Create com.enonic.app.azureadidprovider.cfg in your /config folder. Then in XP, enter the Users app and edit the ID provider. Note the ID provider name (without the leading slash), and click the edit-form icon to view the configuration entered in the old app. Transfer the values into the .cfg file, the way it's specified above (the order may vary).
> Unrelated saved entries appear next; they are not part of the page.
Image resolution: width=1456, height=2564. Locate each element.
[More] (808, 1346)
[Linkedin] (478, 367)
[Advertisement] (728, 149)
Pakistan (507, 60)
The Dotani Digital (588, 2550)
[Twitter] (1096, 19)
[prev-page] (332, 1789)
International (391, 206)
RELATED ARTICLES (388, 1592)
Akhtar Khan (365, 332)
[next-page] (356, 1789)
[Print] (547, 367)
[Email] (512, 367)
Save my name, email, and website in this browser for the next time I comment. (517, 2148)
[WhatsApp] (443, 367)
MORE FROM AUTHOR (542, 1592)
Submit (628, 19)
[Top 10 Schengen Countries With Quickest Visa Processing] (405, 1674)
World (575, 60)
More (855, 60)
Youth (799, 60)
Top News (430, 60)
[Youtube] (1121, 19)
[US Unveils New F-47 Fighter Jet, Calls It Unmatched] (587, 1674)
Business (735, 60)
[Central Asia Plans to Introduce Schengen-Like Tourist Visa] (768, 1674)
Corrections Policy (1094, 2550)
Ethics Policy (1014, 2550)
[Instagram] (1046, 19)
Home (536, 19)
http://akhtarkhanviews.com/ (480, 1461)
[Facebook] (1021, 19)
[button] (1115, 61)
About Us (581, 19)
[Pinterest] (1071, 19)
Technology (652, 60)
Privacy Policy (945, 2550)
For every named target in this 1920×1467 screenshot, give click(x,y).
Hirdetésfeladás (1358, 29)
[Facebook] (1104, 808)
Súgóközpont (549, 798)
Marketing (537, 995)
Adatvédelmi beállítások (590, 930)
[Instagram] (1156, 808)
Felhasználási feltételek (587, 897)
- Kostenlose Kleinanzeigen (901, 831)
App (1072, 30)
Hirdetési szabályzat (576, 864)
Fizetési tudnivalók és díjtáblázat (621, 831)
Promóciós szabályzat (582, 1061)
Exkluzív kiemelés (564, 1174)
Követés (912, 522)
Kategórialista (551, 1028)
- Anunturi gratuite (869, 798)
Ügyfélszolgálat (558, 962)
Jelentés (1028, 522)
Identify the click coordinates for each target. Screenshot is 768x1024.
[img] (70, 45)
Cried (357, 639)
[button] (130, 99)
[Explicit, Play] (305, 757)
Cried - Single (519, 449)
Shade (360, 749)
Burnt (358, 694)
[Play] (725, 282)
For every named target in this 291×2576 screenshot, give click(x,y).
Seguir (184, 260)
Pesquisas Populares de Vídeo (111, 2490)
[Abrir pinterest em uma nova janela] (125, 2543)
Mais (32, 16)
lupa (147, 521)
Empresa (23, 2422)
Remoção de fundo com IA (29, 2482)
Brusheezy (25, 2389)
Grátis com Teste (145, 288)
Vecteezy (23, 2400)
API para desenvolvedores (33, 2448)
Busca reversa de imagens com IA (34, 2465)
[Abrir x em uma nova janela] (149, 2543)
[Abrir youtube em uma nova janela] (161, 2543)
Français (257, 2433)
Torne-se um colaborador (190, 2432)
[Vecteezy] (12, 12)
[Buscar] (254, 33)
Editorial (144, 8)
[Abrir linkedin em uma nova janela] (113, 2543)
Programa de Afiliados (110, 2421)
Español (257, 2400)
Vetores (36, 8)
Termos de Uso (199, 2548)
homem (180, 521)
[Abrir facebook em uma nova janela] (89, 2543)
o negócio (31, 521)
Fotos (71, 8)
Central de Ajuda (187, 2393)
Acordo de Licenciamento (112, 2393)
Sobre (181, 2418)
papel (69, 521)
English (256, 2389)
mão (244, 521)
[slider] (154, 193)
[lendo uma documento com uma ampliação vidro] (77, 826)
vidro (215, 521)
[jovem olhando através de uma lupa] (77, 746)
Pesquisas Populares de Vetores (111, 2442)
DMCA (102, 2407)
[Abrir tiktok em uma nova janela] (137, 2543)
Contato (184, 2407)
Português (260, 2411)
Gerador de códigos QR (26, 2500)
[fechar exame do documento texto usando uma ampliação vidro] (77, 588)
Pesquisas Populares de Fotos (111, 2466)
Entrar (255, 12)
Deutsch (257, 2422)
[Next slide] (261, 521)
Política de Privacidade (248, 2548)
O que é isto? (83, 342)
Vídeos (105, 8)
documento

For user mapping config (idprovider.<idprovidername>.user.*), remember the @@ syntax for the placeholders. Replace any ${ in the values with @@{!

2. Change the app

After migrating the configuration as above, a few more steps are needed:

• Open the Application manager in XP. The app cannot simply be version-upgraded here (because of the app key change). First, install the new version of the app: Entra ID provider. Don't uninstall the old one yet.
• Existing ID provider(s) must be re-pointed to the new app instead of the old. Edit it (/them) in the Users app: under Applications, select the new Azure IP provider and remove the old Azure AD ID provider. Save and close.
• If there are any added customizations (hardcoded references etc) in your apps/environments that refer to the old app key com.gravitondigital.app.azureadidprovider, they must be updated to com.enonic.app.azureadidprovider.
• Finally, back in the Application manager in XP, the old app Azure AD ID provider can be uninstalled.

Events

The following events can be listed after using event library:

Event type	Description
custom.azure.user.login	User logs in
custom.azure.user.modify	Local user is modified
custom.azure.user.create	Local user is created

Login

The ...login event passes an object as parameter describing the user with these fields:

• type
• key
• displayName
• disabled
• email
• login
• idProvider

Example:

const eventLib = require("/lib/xp/event")

eventLib.listener({
  type: "custom.azure.user.login",
  callback: function(event) {
    log.info(event.data.email);
  }
})

Create

The ...create event passes an object as parameter with the following fields:

• idProvider
• name
• displayName
• email

Development

Build

To build this project, execute the following:

./gradlew clean build

Acknowledgements

• Based on ADFS Id Provider, versions 1.x have been developed by Øyvind Nordli until version 2.0 when Enonic took over the project again.